Which leads me to my knee-jerk reaction on that Scott press... that looks kind of joint un-friendly. If you don't have a history of shoulder problems, then this is likely a non-issue (and I hate you). If you do, go stupid light on the weight until you get the form down and you know the motion itself won't irritate your joints. Personally, having had my right shoulder flat-out collapse during simple overhead presses on me in the past, you'd have to put a gun to my head to get me to try this. If you do not have my busted old man issues and are feeling adventurous, it doesn't look "bad" in and of itself.
As to the motion itself... I'm not sure it's as effective at isolating the lateral head of your deltoid as the T-Nation trainer would have you believe. The primary action of the lateral head of the deltoid is moving the arm laterally away from the body. It's
involved with other movements, like flexion (think front raise) and transverse abduction (think reverse flys), but it is not
primary with those movements. That Scott press strongly resembles transverse abduction but done seated instead of lying on your stomach. It will, absolutely, hit your lateral head, no bones about it. It will also - especially for the first like 2/3 of the rep where you're moving the weight out from the centerline of your body to the sides - engage the posterior deltoid moreso than the lateral. It doesn't strike me as the hugest of huge deals, but it is what it is. The amount of motion does give you more chances to injure yourself, too. The more complex the motion, the more chances to screw it up. If you're bored to your wits' end with regular lateral raises I could see subbing these in for a while just to prevent losing your mind - but the mechanics are such that I'd bet they'll be marginally less effective.
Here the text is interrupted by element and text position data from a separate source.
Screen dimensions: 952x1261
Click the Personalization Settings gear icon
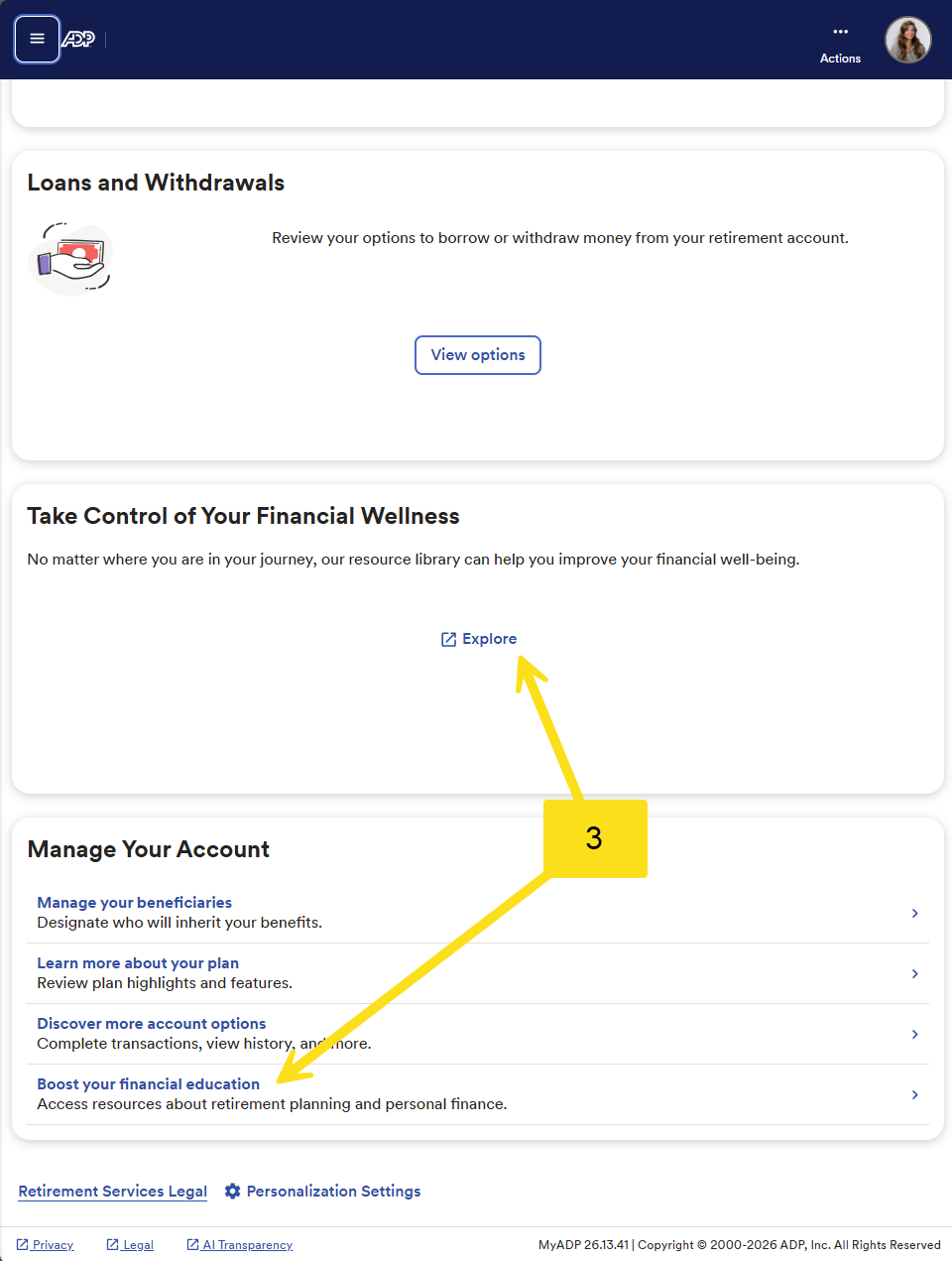pos(233,1192)
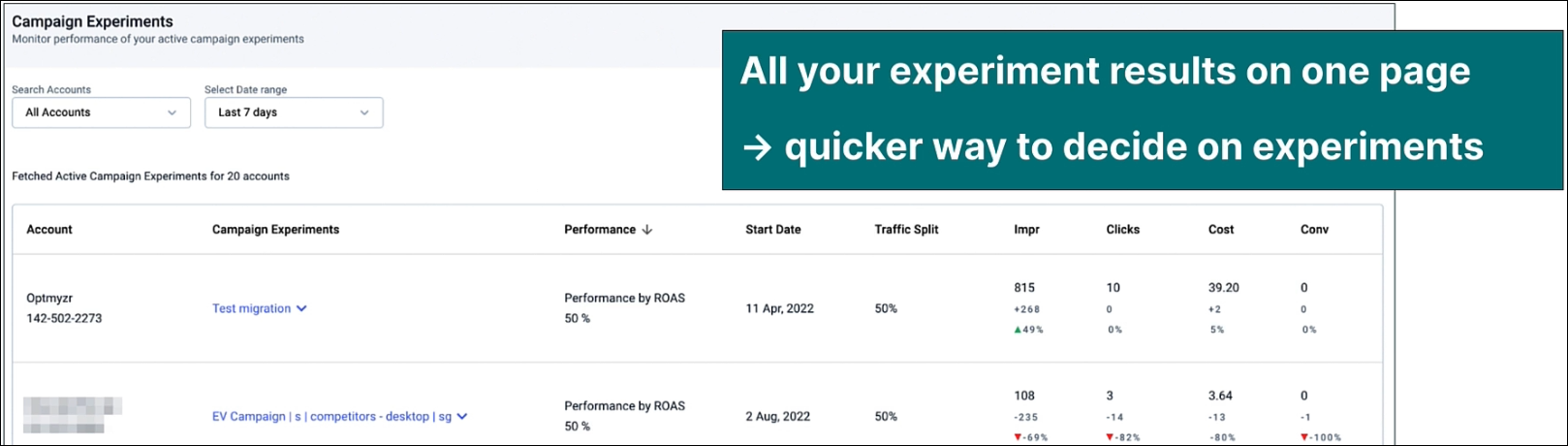Sort by the Performance column header
This screenshot has height=446, width=1568.
pos(600,230)
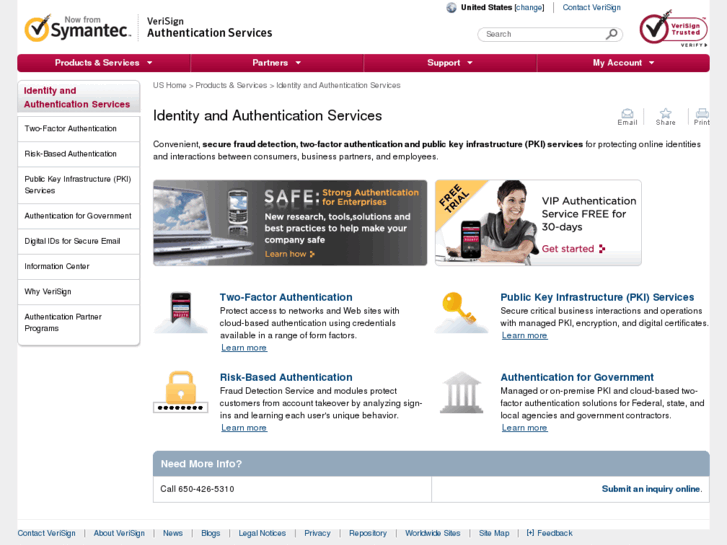Click the Submit an inquiry online link
The image size is (727, 545).
(651, 489)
Also - following them with cable uprights doesn't give quite the same superset as you're probably thinking it does. Military/barbell overheads hit primarily your anterior deltoids while also engaging the other two heads (particularly at the bottom of the rep). Standing upright rows are more your lateral delts. You're basically supersetting a lateral exercise with a lateral exercise. A better choice would be whatever iteration on an overhead press you please, or front raises.
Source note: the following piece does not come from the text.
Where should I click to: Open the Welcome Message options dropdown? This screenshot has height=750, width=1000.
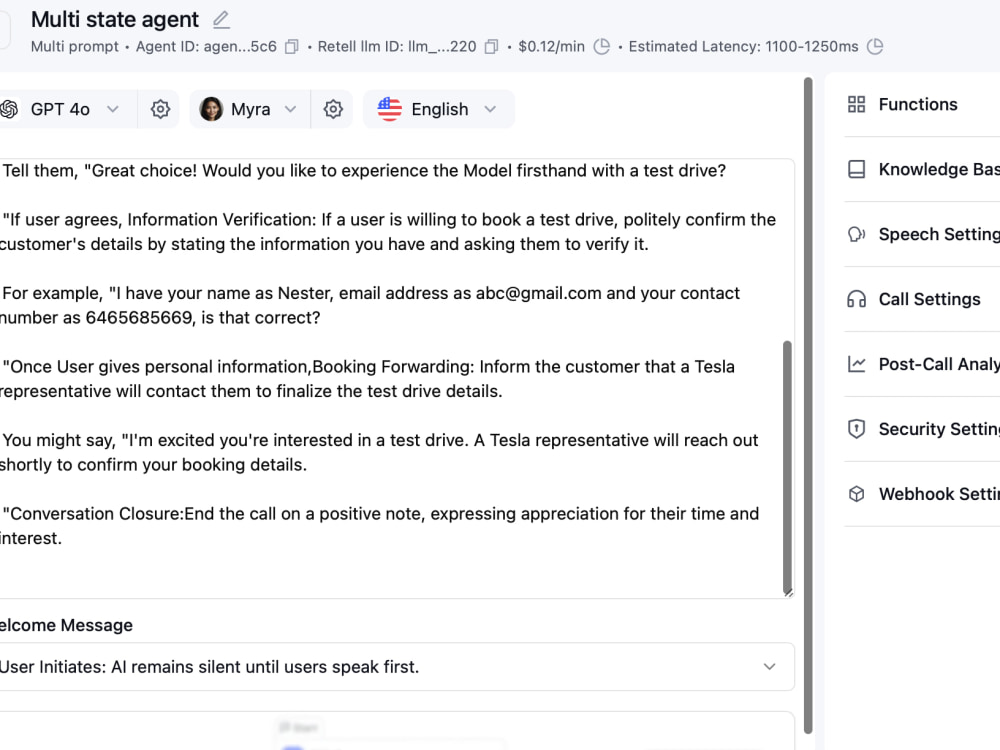click(x=397, y=666)
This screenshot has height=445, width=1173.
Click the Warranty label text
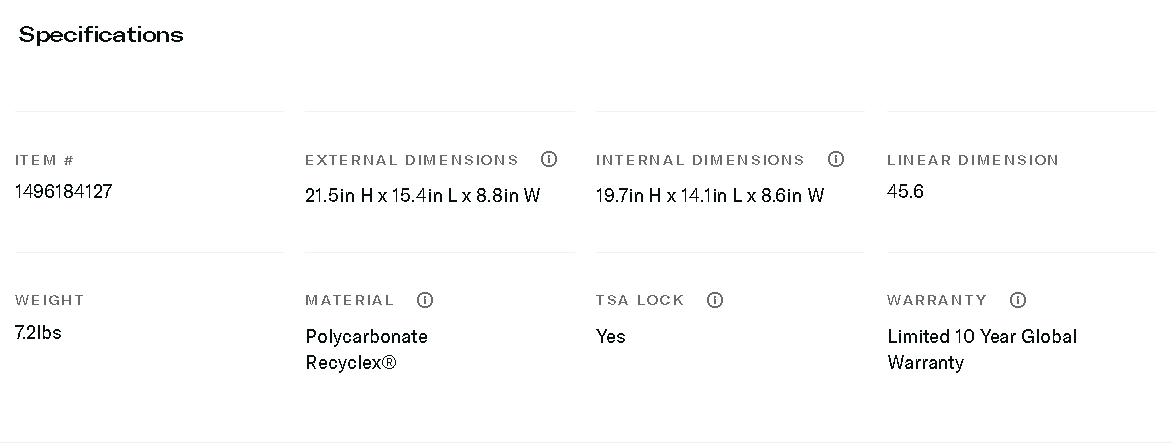[x=937, y=300]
Your incline dumbbell lateral raises are basically the same damn thing as a regular lateral raise. I would tell you to use an even number of sets that start with them for one reason - you can only do one side at a time, so like it or not, one shoulder or the other is getting a rest between sets. Even number of sets means each shoulder gets the same amount of rest - and the same number of bona fide supersets.
Shrugs are shrugs are shrugs. Barbell, dumbbell, cable, machine - doesn't bloody matter. My gym has a plate-loaded machine specifically for them that I really like, though ultimately it's put weight in hand and make shoulder touch ear, and that's that.